Se nos resultados económicos os políticos portugueses estão longe da Europa clássica e moderna, há algo em que são parecidos com o pior político romano: pagar quotas por atacado para serem eleitos líderes das distritais e dos partidos e, daí, chegarem ao poder. Ou seja, uma significativa fatia dos políticos do parlamento e do governo chegaram lá porque pagam para vencer eleições partidárias, num universo de eleitores que, de propósito, tornam o mais restrito e menos democrático possível, para que só um número artificialmente limitado de militantes com as quotas pagas possa votar. Como nunca tiveram profissão e toda a vida dependeram da política, sabem que nem em capacidades técnicas nem resultados conseguiriam competir abertamente com profissionais de sucesso.
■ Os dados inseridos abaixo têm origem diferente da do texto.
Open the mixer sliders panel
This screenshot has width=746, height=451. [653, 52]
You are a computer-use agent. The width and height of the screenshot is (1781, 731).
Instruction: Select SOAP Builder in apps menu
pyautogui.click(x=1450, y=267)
O valor das quotas de cada militante pode ser cerca de 50 euros, contando acumulações de anos não pagos. No limite, as barreiras são tantas que só quase a própria família e amigos podem votar em tais políticos. É claro que havendo quem pague as quotas de quatro mil militantes de cada vez, depois dizem que foram milhares de votos, mas foram apenas meia dúzia de apoiantes pagantes.

Por exemplo, o atual primeiro-ministro venceu as últimas eleições para secretário-geral do PS em maio de 2018 com 95,3% de votos. Pouco mais de 20.000 militantes votaram em Costa (ou 1500 militantes por cada distrital, em média, porque é através das distritais que chega gente ao parlamento. A 50 euros por voto, isso representa 75.000 euros para ganhar uma distrital e 1 milhão para chegar a secretário-geral.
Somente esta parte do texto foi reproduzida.